Реакция Рамзеса была самой интересной. Он вообще ничего не сказал. Крайне подозрительно само по себе. Я спросила:
– Итак, Рамзес?
Рамзес несколько секунд пытался сопротивляться моему пристальному взгляду, а затем признал поражение.
– Это достаточно безопасно, мама, для человека с узкими плечами и тонкой талией. Куча обломков скошена вниз и истончается по мере продвижения.
– Как далеко ты пролез? – спросила я. Многолетний мучительный опыт позволял мне полностью держать себя в руках.
– Всего несколько ярдов. Отец вернулся на лестницу, а я...
– Проклятье! – взревел Эмерсон.
После обсуждения решили, что в туннель полезет Рамзес. Возражения Нефрет были самыми яростными.
– Я не толще Рамзеса! Просто потому, что я девушка...
– Ты отлично знаешь, что я не допускаю такой дискриминационной практики, Нефрет, – прервала я. – Но у Рамзеса гораздо больше опыта, чем у тебя.
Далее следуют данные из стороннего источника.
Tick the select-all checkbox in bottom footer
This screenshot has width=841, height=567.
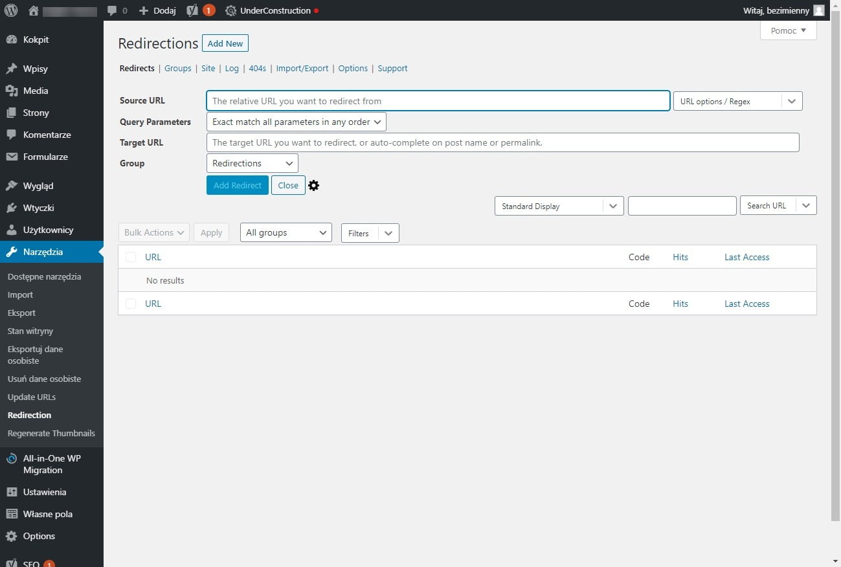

– Э-э, да, – согласился Эмерсон. По отношению к нему обвинение Нефрет было слишком точным, хотя он никогда не признал бы этот факт. – Рамзес умеет пробираться через узкие пространства. Ты уверен, что находишься в хорошей форме, мой мальчик?
– Да, отец, полностью.
– Ничего подобного! – Нефрет никогда не спорила с решениями Эмерсона. Она использовала другие, более эффективные методы, чтобы убедить его передумать. О степени её негодования свидетельствовал отказ от этих методов в пользу прямой конфронтации. – Ему придётся ползти на животе, и острые края камней могут снова разорвать рану, а я…
– Будет так, как я сказал, – прервал Эмерсон.